Cross-cutting findings:
| Finding | Frequency |
|---|---|
| Claude speculates instead of querying actual data | 6/10 groups |
| Subagents spend 50%+ of tool calls discovering file locations | 5/10 groups |
| Friction keyword detector catches only ~20-30% of real events | 3/10 groups |
| Investigation-to-communication iterations equal investigation iterations | 3/10 groups |
| Domain knowledge (entity relationships, API quirks) discovered multiple times, never persisted | 4/10 groups |
Phase 5: The Critical Insight
The most important finding came from examining what context was active during friction events. When Claude writes technical acceptance criteria instead of behavioral ones, the user-story-writer skill is loaded and explicitly says: “Acceptance criteria are detailed behavioral specifications, NOT test cases.” When Claude speculates about root causes, the bug-reporter skill is loaded and explicitly says: “Bug reports are factual documentation, NOT speculation.”
The problem is not missing rules — it’s a broken improvement loop.
Skills are v1. Users correct Claude in sessions. Those corrections contain the exact before/after data needed to improve the skills. But corrections never flow back into skill updates. So the same friction recurs across sessions.

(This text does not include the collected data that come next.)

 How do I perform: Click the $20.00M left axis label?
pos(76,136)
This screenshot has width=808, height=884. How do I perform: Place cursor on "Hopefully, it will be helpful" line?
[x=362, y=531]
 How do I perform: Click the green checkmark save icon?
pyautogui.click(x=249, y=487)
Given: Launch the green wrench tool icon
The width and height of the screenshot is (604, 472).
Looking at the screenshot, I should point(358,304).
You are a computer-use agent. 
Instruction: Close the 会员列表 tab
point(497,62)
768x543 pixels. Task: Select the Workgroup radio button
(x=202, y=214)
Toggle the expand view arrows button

The self-improvement system must close this gap:
Session friction detected (e.g., "Claude wrote technical ACs")
↓
Check what skill/CLAUDE.md was active at that moment
↓
Extract the correction (before: what Claude did, after: what user wanted)
↓
Propose specific skill amendment using actual correction examples
↓
Apply (auto or human-approved) → Skill v2
↓
Next session: less friction → validate improvement worked
What’s Next
- Synthesize the 10 insight reports into a master findings document with prioritized improvements
- Build the correction-to-skill pipeline — for each friction event where a skill was active, extract before/after and propose skill amendments
- Expand friction detection — current keyword matching misses ~70% of real friction events
- Test the MCP server live — 101 tools wired up, not yet tested in a real session
- Build codebase navigation maps — reduce subagent search thrashing by ~50%
- Set up the nightly improvement job — automated analysis → proposals → morning briefing
- Prototype Obsidian vault pages from the 100-session findings
Takeaways for the Community
-
Your Claude Code session history is a goldmine. Every correction you make, every friction event, every domain fact discovered — it’s all in the JSONL files. Mine it.
-
The Karpathy wiki pattern works for internal data, not just external articles. Session logs = raw sources. LLM compilation = knowledge extraction. Wiki = your compounding knowledge base.
-
FastMCP + OpenAPI = instant MCP server. If your tool has a REST API, you can expose it as 100+ MCP tools in 10 lines of Python. No hand-coding tool definitions.
-
10 parallel subagents can analyze 100 sessions in ~5 minutes. The bottleneck is synthesis, not analysis.
-
The biggest insight isn’t about adding more rules — it’s about closing the feedback loop. Your skills and CLAUDE.md rules are probably already decent. The problem is that session corrections never flow back into improving them. Build the loop, not more rules.
-
Every organizational system you’ve tried died for the same reason: it required your ongoing attention. The self-improvement loop must be self-maintaining or it shares their fate.